In an associated editorial published in the Picker blog site, Derek Prentice, a physician from the Royal College of Emergency Medicine wrote, "Let nobody be in doubt any longer," the four-hour operational target of the NHS is, as many of the people have always known, of key importance in terms of patient safety.
He also wrote that patients will continue to be thankful for it, and this paper's publication. Similar operational targets are in place as well, in other nations, such as the United States and Australia, although, that does not mean emergency rooms consistently enforce the standards.
Even prior to the COVID-19 crisis, it took the average patient in the UK, just shorter than five hours to get a bed in the ER. From 2016 to 2018, almost 40 percent of patients were waiting longer than the four-hour standard.
Longer Stay in ER, Delayed Access to Life-Saving Treatments
The findings of the study published in the Emergency Medicine Journal, are purely observational. Meaning, they cannot tell the reason wait times are associated with higher death rates.
That said, the study authors wrote that there are several clinical plausible reasons to accept that delayed critical care can result in severe and at times, deadly outcomes.

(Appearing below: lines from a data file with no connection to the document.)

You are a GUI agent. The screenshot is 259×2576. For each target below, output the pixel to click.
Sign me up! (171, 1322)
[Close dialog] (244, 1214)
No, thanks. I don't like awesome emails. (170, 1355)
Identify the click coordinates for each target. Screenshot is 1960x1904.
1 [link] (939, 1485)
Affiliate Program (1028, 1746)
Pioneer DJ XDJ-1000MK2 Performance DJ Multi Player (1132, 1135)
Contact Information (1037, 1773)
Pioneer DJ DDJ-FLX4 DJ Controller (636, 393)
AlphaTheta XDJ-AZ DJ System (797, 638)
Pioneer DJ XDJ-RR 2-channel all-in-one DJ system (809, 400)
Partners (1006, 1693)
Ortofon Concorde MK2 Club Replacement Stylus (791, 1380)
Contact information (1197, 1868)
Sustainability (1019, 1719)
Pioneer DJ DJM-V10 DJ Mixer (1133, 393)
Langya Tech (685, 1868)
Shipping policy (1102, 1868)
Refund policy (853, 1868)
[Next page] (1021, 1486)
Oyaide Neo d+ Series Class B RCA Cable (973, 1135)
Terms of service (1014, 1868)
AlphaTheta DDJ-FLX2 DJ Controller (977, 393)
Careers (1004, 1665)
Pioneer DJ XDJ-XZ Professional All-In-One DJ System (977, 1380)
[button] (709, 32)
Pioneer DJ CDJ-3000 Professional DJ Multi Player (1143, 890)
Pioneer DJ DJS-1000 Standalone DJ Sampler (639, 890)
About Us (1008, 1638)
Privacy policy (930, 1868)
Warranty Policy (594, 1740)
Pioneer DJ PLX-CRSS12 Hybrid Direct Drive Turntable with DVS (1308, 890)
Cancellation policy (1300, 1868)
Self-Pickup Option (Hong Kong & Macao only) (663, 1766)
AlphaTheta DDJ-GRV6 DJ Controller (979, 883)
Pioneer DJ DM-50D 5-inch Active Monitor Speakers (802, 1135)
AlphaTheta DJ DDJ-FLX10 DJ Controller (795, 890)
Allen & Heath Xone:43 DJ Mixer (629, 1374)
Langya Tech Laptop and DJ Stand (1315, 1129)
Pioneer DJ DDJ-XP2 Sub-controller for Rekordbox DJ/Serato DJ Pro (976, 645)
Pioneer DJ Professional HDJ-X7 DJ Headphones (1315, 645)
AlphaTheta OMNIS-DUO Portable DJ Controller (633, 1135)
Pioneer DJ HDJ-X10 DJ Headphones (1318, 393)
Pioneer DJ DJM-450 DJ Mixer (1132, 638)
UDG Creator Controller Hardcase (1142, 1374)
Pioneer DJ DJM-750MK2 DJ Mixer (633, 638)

When there are not sufficient beds in the ER, for example, patients may have deferred access to life-saving therapies, such as pain medicine, surgery, or antibiotics. Additionally, once the said patients are finally admitted, it is typically in the evening, when there is a shortage in staffing.
Substantial wait times in the ER are associated with an increase in the length of time spent as well, of patients in the hospital, leaving them vulnerable to infection and delirium, specifically among older people.
In a global health crisis, such risks are even greater. Prior to the widespread of the COVID-19 Omicron variant, hospital beds in the UK were already almost reaching capacity, recording six million people on waiting lists in hospitals.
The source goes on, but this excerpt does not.